Biopharma asset prices are "pretty high," according to Sanofi's CFO.
He's not the only one who thinks so. His comments as Sanofi released its second quarter earnings echo those of a number of other large pharma executives. But those gripes don't always line up with market reality. A change in strategy and attitude might be needed for companies claiming sticker shock.
These comments are supported to some extent by what's been a sluggish year on the biopharma M&A front. About $75 billion worth of deals have gone down, with nearly $30 billion of that coming from Johnson & Johnson's purchase of Actelion Ltd. Unless deal flow picks up in the final five months of the year, 2017 could be the worst for M&A in the sector since 2013.
But the actual valuations don't quite line up with Big Pharma's rhetoric and reluctance. This year's deals have come at an average premium of 29 percent. In contrast, the average premium in 2015 and 2016 was more than 55 percent, according to Bloomberg data.
Valuations for the entire Nasdaq Biotech Index are up from the end of 2016. But they're a long way down from the heights of the biotech bubble and appear to have reached a steady plateau. The more-mature subset of biotechs on the S&P 500 are trading at a discount both to their past valuations and to the broader market.
Some segments of the market where a lot of acquirers are circling are notably expensive. Firms with growing on- or near-market drugs are costly. Sanofi R&D head Elias Zerhouni, on the company's earnings call, noted cancer drugmaker valuations are particularly "hard to justify."
But that's exactly where Sanofi has tried to spend its money lately. It has been a losing bidder on two of the biggest recent biopharma acquisitions -- Johnson & Johnson's purchase of Actelion and Pfizer Inc.'s 2016 buyout of Medivation. Both deals were expensive; but the latter, which focuses on cancer, was pushed to a substantially higher valuation than rare-disease-focused Actelion.
In aggregate, biopharma assets don't appear to be especially expensive. And there were far more deals two years ago, when relative valuations and the premiums being paid were higher.

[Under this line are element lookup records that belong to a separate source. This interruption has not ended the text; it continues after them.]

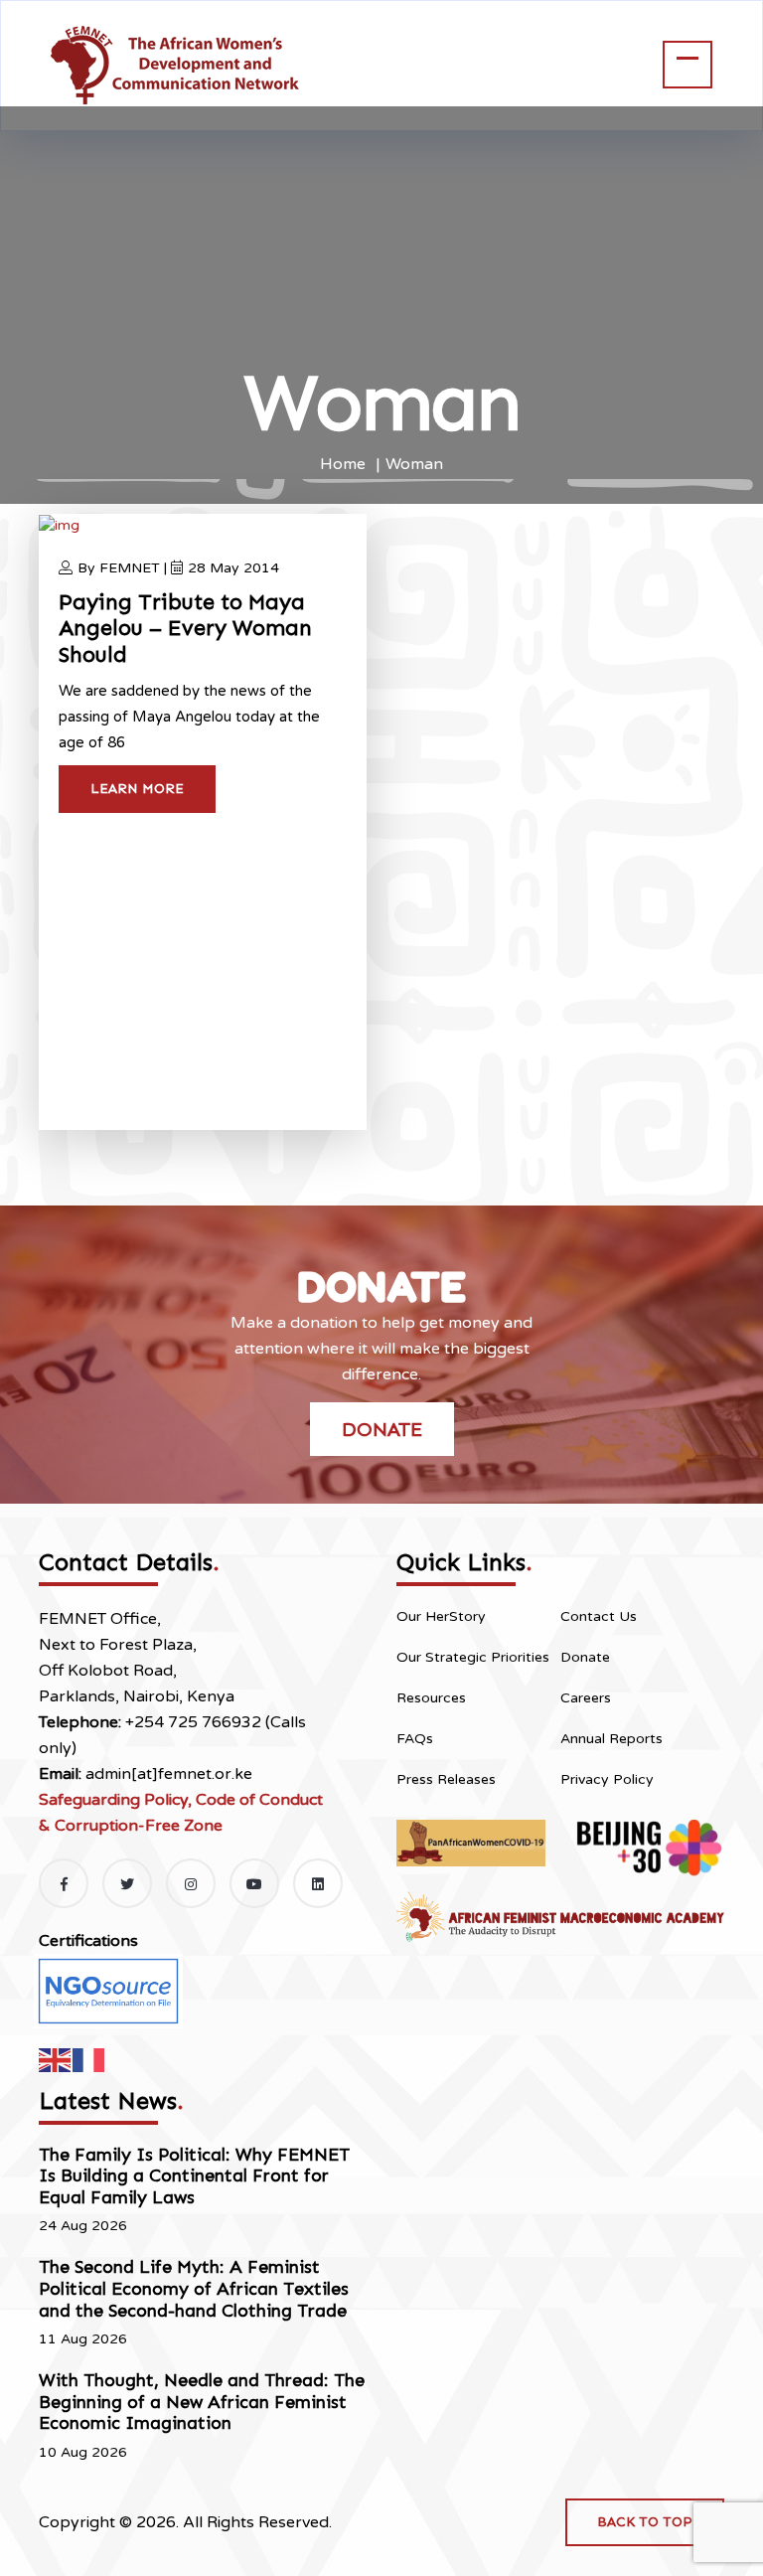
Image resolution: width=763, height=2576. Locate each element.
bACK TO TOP (644, 2521)
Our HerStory (441, 1616)
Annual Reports (611, 1738)
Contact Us (598, 1616)
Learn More (137, 788)
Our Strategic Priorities (472, 1657)
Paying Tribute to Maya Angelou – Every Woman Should (185, 628)
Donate (382, 1429)
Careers (585, 1698)
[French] (89, 2058)
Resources (431, 1698)
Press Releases (446, 1779)
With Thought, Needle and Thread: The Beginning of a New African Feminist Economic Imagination (202, 2401)
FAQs (414, 1738)
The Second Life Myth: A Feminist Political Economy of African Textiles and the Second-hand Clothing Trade (194, 2288)
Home (343, 464)
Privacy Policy (607, 1779)
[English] (56, 2058)
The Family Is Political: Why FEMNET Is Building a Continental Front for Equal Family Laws (194, 2176)
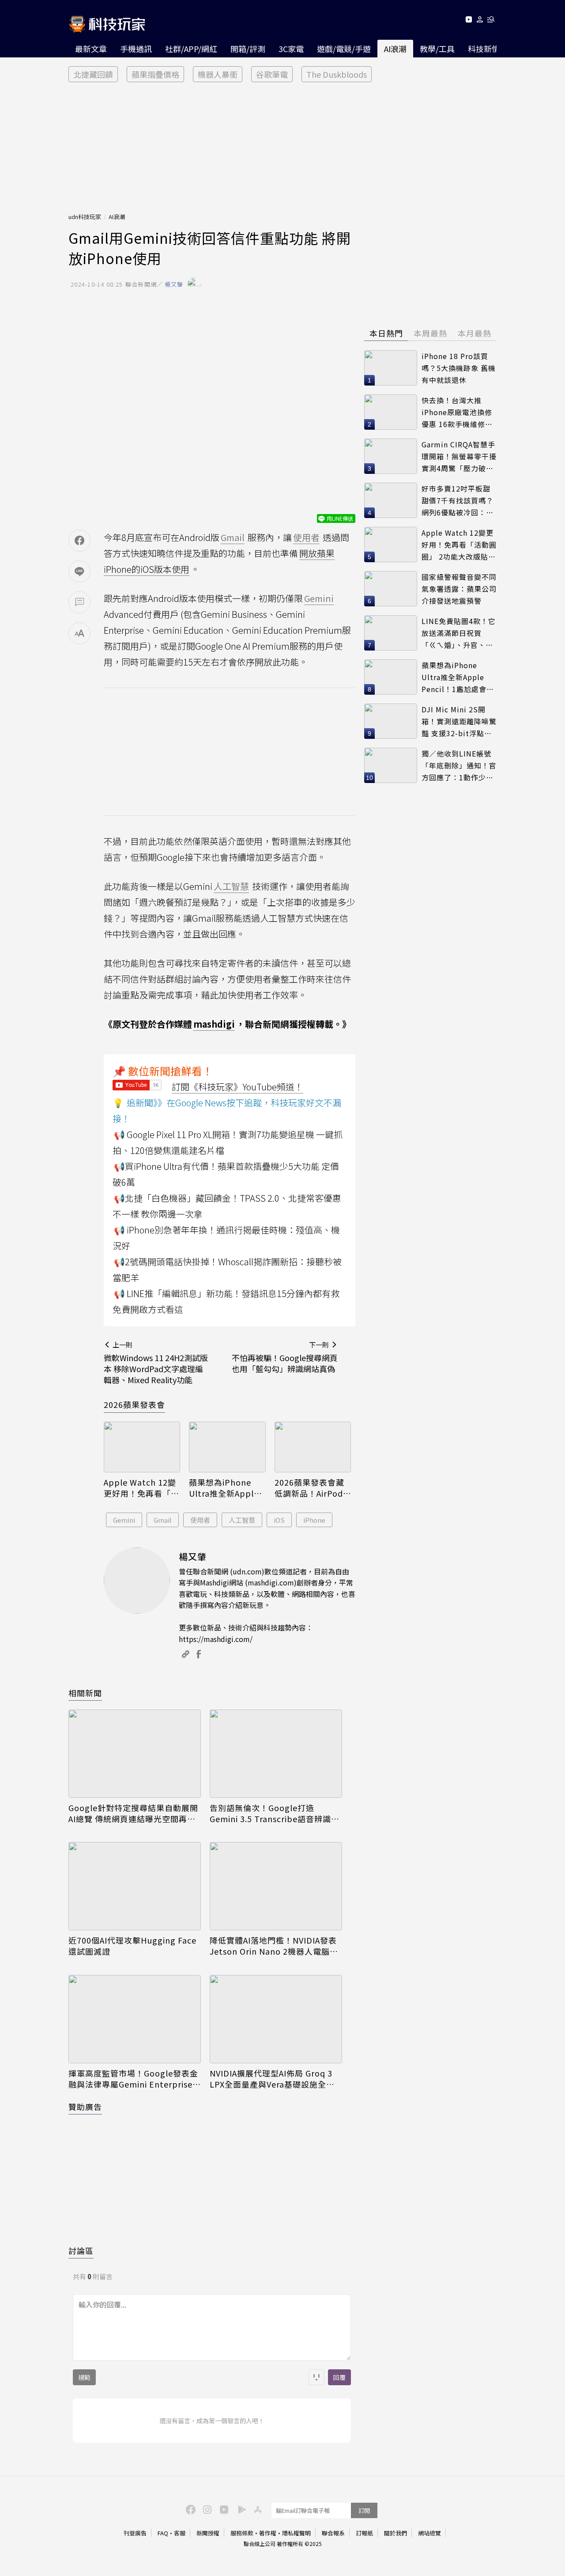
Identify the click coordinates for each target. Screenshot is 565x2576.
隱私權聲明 (296, 2533)
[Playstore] (240, 2509)
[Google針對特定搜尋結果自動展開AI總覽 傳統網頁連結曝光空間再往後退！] (134, 1754)
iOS (279, 1519)
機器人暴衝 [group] (217, 74)
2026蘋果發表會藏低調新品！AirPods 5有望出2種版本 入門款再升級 (311, 1488)
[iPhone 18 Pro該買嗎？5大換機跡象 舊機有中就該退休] (390, 368)
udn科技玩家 (84, 216)
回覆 (339, 2377)
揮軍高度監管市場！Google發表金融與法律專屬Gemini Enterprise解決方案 (134, 2079)
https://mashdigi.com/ (215, 1639)
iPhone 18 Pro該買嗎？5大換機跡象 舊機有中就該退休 (459, 368)
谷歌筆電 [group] (272, 74)
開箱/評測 (247, 48)
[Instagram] (206, 2509)
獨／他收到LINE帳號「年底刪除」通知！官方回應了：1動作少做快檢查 (459, 765)
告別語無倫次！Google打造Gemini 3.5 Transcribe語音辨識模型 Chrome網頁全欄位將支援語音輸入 (274, 1813)
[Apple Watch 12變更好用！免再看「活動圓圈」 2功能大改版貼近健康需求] (142, 1447)
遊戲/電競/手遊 (344, 48)
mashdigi (214, 1024)
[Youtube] (468, 20)
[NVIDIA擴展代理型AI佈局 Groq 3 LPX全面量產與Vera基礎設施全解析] (276, 2019)
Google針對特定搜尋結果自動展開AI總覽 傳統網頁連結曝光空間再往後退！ (133, 1813)
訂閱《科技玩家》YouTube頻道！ (237, 1086)
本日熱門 (386, 333)
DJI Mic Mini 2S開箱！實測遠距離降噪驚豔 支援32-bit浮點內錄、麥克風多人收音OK (459, 721)
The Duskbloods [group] (336, 74)
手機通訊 (136, 48)
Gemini (124, 1519)
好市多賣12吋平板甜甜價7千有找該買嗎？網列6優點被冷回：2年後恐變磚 (457, 500)
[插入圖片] (316, 2377)
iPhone (314, 1519)
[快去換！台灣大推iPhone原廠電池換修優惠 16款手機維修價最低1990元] (390, 412)
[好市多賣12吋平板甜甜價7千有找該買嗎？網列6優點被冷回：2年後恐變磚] (390, 500)
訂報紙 (364, 2533)
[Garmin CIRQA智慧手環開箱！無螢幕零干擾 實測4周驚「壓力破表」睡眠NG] (390, 456)
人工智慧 (242, 1519)
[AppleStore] (256, 2509)
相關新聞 (85, 1692)
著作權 (267, 2533)
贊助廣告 (85, 2106)
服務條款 (241, 2533)
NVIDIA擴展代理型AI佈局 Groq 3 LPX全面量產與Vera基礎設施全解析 (272, 2079)
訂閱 (364, 2510)
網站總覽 (429, 2533)
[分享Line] (79, 571)
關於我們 (395, 2533)
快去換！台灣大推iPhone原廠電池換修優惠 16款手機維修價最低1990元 (457, 412)
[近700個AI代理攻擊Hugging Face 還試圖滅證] (134, 1886)
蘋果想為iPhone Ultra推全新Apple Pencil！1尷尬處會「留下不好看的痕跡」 (224, 1488)
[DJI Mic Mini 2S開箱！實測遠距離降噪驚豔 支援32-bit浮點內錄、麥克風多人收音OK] (390, 721)
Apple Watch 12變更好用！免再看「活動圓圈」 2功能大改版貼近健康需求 (141, 1488)
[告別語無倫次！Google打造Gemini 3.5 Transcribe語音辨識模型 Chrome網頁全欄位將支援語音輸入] (276, 1754)
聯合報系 (333, 2533)
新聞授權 (207, 2533)
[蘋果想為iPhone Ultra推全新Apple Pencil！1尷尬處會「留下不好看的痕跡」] (227, 1447)
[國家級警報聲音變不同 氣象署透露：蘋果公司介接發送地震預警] (390, 588)
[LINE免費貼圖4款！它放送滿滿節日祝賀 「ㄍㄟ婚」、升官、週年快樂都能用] (390, 633)
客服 (179, 2533)
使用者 (200, 1519)
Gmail (163, 1519)
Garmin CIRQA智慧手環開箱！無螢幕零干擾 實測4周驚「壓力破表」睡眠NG (459, 456)
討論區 (81, 2250)
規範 (84, 2377)
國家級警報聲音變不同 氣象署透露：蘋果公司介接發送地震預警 (459, 588)
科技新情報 (488, 48)
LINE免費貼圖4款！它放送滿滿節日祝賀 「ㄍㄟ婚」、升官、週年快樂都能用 (459, 633)
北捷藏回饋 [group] (93, 74)
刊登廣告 (135, 2533)
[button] (480, 20)
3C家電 (291, 48)
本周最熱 (430, 333)
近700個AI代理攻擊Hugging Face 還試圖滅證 (132, 1946)
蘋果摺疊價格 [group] (155, 74)
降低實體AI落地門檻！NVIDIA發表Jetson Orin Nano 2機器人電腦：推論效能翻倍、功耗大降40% (274, 1946)
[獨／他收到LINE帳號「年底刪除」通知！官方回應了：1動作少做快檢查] (390, 765)
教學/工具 (437, 48)
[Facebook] (189, 2509)
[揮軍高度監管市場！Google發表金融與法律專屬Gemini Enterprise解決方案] (134, 2019)
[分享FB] (79, 541)
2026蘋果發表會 (134, 1404)
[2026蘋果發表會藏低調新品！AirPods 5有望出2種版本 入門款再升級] (313, 1447)
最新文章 (91, 48)
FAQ (163, 2533)
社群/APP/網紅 (191, 48)
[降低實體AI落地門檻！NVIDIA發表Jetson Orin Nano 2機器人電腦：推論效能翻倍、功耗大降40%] (276, 1886)
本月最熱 (474, 333)
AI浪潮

With several companies in need of new medicines and biotech generally on the upswing lately, there's unlikely to be a big change in relative valuations in the direction Sanofi wants.
Obviously, prospective buyers have an interest in lowering the expectations of potential targets and trying to keep speculators from driving up their stock prices too much. But instead of gamesmanship -- which is unlikely to have the desired effect -- Sanofi and other buyers might want to consider seeking deals in the parts of the market where valuations are attractive, instead of clustering around the same groups of assets.
This column does not necessarily reflect the opinion of Bloomberg LP and its owners.